|
CORTINA: TRUFFA A REGIONE E SANITA' NAZIONALE |
|
sabato 06 febbraio 2010 16:23 |
|
Un sequestro preventivo di 2,8 milioni di euro, per rimborsi
sanitari gonfiati, è stato eseguito dalla Guardia di Finanza di Belluno
nell’ambito dell’inchiesta per truffa al servizio sanitario e falso
ideologico che coinvolge l’ospedale «Codivilla Putti» di Cortina
d’Ampezzo. A conclusione delle indagini, ad ottobre 2009, erano state
indagate 13 persone, tra dirigenti e medici. Il sequestro dell’ingente
somma di denaro, compiuto presso diverse banche dove si trovano i conti
correnti intestati all’istituto ospedaliero, è stato eseguito su
disposizione del gip di Belluno Aldo Giancotti.

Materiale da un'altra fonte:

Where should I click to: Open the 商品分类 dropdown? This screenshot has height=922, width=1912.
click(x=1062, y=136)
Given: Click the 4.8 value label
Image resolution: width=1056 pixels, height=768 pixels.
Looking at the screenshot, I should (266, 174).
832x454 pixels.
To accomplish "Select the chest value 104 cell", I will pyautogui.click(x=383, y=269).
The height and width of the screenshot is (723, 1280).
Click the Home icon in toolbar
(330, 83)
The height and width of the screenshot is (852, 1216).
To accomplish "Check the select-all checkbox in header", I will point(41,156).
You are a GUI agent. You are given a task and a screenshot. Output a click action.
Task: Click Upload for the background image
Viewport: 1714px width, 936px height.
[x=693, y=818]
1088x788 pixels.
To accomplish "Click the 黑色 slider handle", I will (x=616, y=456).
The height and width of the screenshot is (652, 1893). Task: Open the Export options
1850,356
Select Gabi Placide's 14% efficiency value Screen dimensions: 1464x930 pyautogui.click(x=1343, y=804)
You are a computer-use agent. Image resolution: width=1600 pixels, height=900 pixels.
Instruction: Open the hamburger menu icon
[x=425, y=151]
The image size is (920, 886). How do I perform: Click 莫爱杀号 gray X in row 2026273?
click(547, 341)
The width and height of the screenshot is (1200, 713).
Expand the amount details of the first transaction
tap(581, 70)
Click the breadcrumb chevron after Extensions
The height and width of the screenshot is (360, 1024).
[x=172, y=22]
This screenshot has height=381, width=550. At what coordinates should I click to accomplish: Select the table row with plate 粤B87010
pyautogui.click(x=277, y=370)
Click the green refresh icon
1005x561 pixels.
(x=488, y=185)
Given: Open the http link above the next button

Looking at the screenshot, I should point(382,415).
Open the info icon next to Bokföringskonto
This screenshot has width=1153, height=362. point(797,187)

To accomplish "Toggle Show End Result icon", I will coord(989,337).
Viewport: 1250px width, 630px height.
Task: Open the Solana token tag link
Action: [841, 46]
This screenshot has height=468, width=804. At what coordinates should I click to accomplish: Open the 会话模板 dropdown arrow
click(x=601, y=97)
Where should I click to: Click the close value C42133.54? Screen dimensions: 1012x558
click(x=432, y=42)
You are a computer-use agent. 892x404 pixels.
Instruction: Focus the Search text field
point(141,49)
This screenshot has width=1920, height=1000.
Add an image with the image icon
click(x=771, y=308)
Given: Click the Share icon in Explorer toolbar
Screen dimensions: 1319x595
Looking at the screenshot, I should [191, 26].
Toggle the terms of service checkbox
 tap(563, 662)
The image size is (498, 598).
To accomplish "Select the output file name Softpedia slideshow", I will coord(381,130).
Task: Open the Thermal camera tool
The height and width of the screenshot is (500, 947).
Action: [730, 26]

L’operazione cautelare ha portato i finanzieri anche nella sede della
società privata che gestisce l’ospedale in regime di sperimentazione
gestionale pubblico-privata. Secondo l’ipotesi d’accusa per gonfiare i
rimborsi richiesti alla Regione Veneto ed al Servizio sanitario
nazionale, sarebbero state falsificate numerose cartelle cliniche - ne
sono state sequestrate circa 8000 - attraverso l’inserimento nelle
schede di dimissione ospedaliera di diagnosi e interventi maggiormente
retribuiti rispetto a quelli effettivamente eseguiti.